A breach of contract occurs when one party to the contract fails or states that he will fail to perform part or all of his side of the bargain.

 

The law decides whether a breach of contract is serious enough by deciding which type of term in the contract has been broken. A term in a contract is known as either a condition or a warranty.

 

A term which can be either a condition or a warranty depending on the nature of the failure is known as an innominate term.

 

If the breach has serious consequences for the innocent party the C will have the choice of ending or continuing with the contract, as well as claiming damages. This would be regarded as a breach of a condition of the contract. A condition is a term of the contract that goes to the heart of the contract. For example, if I rent a car, one term of the contract that will be a condition is that the car will actually go and stop. If it does not, then clearly I would want to end the contract and either rent a different car or go elsewhere. The failure to provide a car that goes and stops would be a breach of condition of a contract and I would be entitled to treat the contract as ended.

Where the breach is only trivial, the innocent party must continue with the contract, although he can claim damages for any losses. This is a warranty. A warranty is a term that if broken if it is broken, loss will result, but the main purpose of the contract will still be achieved. For example, If I rent a car and the rental company offers me one which has a CD changer if the CD changer does not work I will still have a useable car, but would expect to pay less and to be compensated for any CD of mine that I loaded that could not be recovered from the broken changer. This would be a warranty and I would have to continue with the contract, but would expect compensation for my lost CD and perhaps very minor compensation for the car not having a CD changer.

 

Actual breach and anticipatory breach of a contract.

 

Breach of contract can occur in two ways: actual breach and anticipatory breach. Actual breach occurs either through poor performance of the contract, where there is performance of the contract but the work is done badly or the goods are substandard, or by non-performance where the work is not done or the goods is not provided at all. For actual breach it will depend on whether the breach is a condition or a warranty as to what the C can claim as damages. You must refer to the notes on condition and warranty.

 

Anticipatory breach occurs where one party to the contract states or otherwise indicates that there will not be performance of the contract. This is usually that goods or services will not be provided

 

If an actual or anticipatory breach of contract takes place the person affected can start legal action under the contract.

Issue

Case Name

Facts

Legal point

Condition

Actual Breach

Poussard v Spiers and Pond

Opera singer made a contract to sing in an opera. She failed to attend the first six performances and was replaced for the entire run of the opera. She could only be replaced if her failure to attend was a breach of condition.
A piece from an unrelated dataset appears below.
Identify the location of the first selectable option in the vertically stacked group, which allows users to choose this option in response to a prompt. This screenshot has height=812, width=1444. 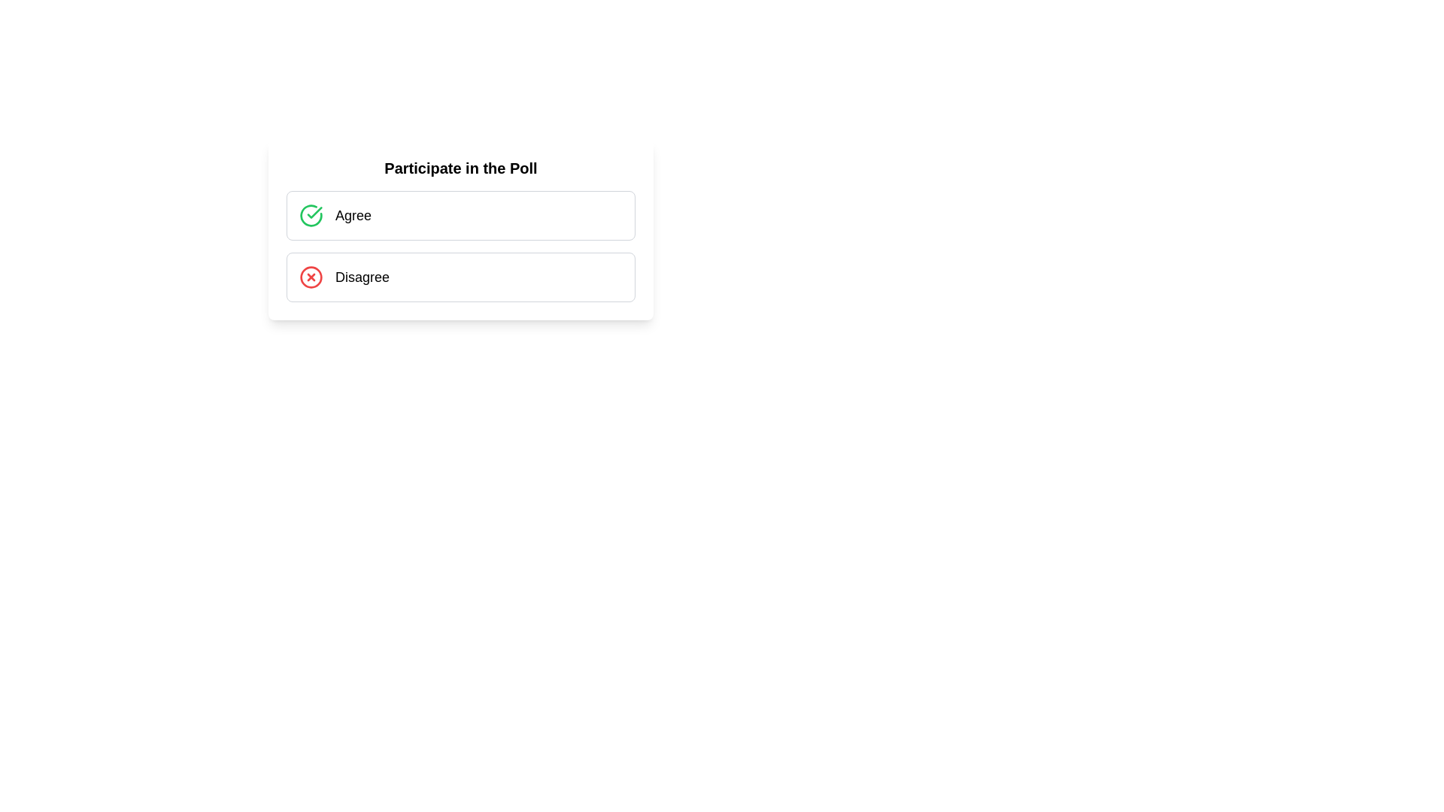
(460, 215).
Poussard’s inability to sing the lead role in an opera for the first six days of performances was a breach of condition. The opera promoter was therefore able to end the contract and replace the singer.

Warranty

Actual Breach

Bettini v Gye

An opera singer made a contract to perform from March to July and was also required to attend six days before performances for rehearsals. He failed to attend the first two days of rehearsals. The promoters wanted to replace the singer for the actual performances but could only do this if the rehearsals were a condition of the contract.

This was considered to be a warranty as it was only for part of the rehearsal, not the performances, so the singer could not be replaced without the opera company breaking their contract.

Type of Breach

Case Name

Facts

Legal point

Anticipatory breach

of a condition

Hochster v De La Tour

A tour guide was told that his services would not be required despite the contract for him to work in two months' time.

The court decided this was anticipatory breach as the tour guide’s contract had not ended. Here the guide has a choice: he could wait and see if the guide work was in fact wanted after all on the due dates, or treat the contract as ended and take immediate legal action to recover damages for his loses.

Anticipatory of

a condition

Avery v Bowden 1855

A case involving an agreement to supply a cargo for a ship at a port in Russia. The claimant was advised that the cargo would not be supplied.

The court decided this was anticipatory breach. However as the C decided the wait until the end of the agreement expired before claiming damages the Crimean war with Russia then made the contract unenforceable.